Passages of Electron Beams
From RHESSI Wiki
|1st Author:||Bin Chen|
|2nd Author:||Tim Bastian|
|Published:||2013 February 11|
|Next Nugget:||Electron re-acceleration and HXR emission|
|Previous Nugget:||Kappa Distribution|
Solar flares involve the production of energetic electron beams. They may carry a significant amount of magnetic energy released and could therefore play a key role in flare physics. One method to probe these beams is through their radio signature: type III radio bursts. Type III radio bursts are emitted at the fundamental or harmonic of the local electron plasma frequency, fpe~9ne1/2 kHz, where ne is the electron number density. Since ne varies with height in the corona radio emission from an electron beam rapidly drifts from high to low frequencies for upward-propagating beams, and in the opposite sense for downward-propagating beams. Type III radio bursts have been observed for decades in dynamic spectra – records of radio flux density as a function of time and frequency. Recently, it has become possible to perform dynamic imaging spectroscopy of these, and other, types of solar radio bursts using the recently upgraded Karl G. Jansky Very Large Array (VLA; Ref. ). See also our earlier Nugget on the EOVSA array. With this capability an image of the radio emission can be produced at each frequency and time, over a substantial frequency range. Here we report (Ref. ) the first use of this technique to trace electron beams in the low corona through observations of type III bursts at decimeter wavelengths.

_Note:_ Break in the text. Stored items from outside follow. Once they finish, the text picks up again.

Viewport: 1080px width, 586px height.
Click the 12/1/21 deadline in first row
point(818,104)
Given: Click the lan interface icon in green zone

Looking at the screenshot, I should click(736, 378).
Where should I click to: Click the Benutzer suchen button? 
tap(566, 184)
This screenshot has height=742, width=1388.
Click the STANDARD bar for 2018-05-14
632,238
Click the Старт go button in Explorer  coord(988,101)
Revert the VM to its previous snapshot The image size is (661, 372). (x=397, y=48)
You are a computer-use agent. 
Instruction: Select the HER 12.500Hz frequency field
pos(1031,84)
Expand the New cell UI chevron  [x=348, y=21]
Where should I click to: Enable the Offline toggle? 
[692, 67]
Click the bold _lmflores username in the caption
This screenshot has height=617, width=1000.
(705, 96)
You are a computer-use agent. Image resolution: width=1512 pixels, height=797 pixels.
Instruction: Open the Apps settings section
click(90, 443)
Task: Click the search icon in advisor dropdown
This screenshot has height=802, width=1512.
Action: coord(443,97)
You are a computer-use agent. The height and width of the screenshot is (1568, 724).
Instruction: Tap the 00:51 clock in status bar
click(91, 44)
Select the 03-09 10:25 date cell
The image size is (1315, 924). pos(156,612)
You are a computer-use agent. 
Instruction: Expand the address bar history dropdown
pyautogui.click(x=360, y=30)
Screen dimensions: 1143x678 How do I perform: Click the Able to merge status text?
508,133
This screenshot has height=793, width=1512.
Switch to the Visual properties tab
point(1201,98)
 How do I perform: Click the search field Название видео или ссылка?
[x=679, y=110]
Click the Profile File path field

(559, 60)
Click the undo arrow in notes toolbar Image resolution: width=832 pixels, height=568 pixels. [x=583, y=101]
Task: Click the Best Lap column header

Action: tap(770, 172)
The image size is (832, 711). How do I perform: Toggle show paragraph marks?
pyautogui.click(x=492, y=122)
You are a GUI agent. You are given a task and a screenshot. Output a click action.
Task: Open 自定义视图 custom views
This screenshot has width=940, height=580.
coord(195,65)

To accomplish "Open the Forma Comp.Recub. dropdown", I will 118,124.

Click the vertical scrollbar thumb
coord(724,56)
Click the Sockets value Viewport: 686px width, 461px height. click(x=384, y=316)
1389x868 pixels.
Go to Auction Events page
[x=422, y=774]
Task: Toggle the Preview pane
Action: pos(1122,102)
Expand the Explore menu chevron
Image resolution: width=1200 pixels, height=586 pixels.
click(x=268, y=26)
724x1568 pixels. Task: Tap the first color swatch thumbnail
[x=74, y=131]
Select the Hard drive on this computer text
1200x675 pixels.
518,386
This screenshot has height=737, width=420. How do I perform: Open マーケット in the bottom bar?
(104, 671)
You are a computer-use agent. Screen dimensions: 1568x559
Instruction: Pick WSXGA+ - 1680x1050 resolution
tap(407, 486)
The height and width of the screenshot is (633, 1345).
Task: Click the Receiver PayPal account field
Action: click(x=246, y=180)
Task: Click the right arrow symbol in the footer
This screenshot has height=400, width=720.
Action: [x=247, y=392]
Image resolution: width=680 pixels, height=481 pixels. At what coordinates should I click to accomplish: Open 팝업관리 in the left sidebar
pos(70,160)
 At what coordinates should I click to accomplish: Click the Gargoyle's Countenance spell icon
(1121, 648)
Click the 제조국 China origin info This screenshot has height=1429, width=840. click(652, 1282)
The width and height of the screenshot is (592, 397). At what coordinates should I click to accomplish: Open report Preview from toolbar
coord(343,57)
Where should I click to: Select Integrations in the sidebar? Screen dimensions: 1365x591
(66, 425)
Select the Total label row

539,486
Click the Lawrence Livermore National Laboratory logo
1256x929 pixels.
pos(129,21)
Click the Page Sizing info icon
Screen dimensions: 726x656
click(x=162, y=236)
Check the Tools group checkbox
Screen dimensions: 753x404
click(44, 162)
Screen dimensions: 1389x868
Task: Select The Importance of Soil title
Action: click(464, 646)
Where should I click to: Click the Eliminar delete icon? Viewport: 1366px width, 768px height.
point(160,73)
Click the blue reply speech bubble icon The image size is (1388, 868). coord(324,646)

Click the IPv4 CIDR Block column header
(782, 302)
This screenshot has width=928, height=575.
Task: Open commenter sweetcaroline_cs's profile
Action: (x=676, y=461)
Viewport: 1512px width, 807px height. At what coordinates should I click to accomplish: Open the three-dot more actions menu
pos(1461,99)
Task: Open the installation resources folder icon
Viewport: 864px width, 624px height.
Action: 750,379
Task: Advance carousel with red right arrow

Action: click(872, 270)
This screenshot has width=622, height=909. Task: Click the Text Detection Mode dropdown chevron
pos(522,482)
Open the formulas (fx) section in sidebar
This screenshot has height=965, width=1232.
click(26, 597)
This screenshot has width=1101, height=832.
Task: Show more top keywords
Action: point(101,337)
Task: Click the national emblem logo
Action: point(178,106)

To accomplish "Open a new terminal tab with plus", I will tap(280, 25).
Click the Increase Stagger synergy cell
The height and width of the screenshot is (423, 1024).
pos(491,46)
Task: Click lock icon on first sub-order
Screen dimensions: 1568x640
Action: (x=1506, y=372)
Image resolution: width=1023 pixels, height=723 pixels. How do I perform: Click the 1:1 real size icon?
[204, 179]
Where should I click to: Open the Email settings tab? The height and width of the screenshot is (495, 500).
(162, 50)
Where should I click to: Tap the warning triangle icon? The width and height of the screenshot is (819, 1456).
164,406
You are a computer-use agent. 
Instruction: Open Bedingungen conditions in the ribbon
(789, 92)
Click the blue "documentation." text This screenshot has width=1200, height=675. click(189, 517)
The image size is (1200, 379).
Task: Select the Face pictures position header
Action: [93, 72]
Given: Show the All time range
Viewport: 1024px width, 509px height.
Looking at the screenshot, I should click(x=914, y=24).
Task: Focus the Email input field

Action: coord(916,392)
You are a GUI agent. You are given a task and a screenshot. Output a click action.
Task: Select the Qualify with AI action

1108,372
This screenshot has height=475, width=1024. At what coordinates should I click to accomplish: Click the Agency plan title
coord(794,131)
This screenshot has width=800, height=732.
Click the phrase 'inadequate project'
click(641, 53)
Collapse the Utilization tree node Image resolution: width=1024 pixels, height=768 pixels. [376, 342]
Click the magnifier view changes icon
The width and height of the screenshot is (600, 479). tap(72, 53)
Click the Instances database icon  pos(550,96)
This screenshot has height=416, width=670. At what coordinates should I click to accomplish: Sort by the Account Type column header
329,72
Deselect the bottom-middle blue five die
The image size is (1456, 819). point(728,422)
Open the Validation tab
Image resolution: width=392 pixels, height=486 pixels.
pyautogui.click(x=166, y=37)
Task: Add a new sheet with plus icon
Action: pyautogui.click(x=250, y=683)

Trajectories of electron beams and their place of origin
Type IIIdm bursts were observed at the VLA, between 1.0-1.5 GHz (λ=20-30 cm), in association with a coronal jet during the aftermath of a GOES class M1.8 soft X-ray flare (Figure 1B) SOL2011-11-05. Figure 1 shows the jet (panel A) and the cross-power dynamic spectra of the type IIIdm bursts (panel C-D). Each bright vertical or nearly-vertical feature in the dynamic spectra represents an individual type IIIdm burst. Each pixel of the bursts in the dynamic spectrum was imaged, and the emission centroid location determined with high accuracy owing to the excellent signal-to-noise ratio of such bursts as observed by the VLA. At any given time, the burst centroids as a function of frequency show a well-defined trajectory, revealing the passage of an electron beam in the corona during the 100-ms integration (Figure 2B-G). Figure 2A shows a superposition of all the type-IIIdm-burst centroids observed during the ~2-min bursting period. They all fall within a narrow envelope with the high frequency ends (high density, thus low coronal heights) originating near the location of the EUV jet and the HXR foot-points. For bursts that are temporally-resolved (Figure 2B-G), the emission drifts from high to low frequencies with a rate of 0.3-1 GHz/s, indicating that the electron beams were propagating upward in the corona with a speed of ~0.3c.
The close spatio-temporal association of the type-IIIdm-burst trajectories and the HXR footpoints (Figure 1E, 2B-G) suggests that X-ray-producing downward-propagating electron beams and the type-IIIdm-emitting upward-propagating electron beams originate from a common energy release site, which is located in the low corona between the HXR footpoints and the highest-frequency type-IIIdm-burst sources, at a height of a few to ~15 Mm.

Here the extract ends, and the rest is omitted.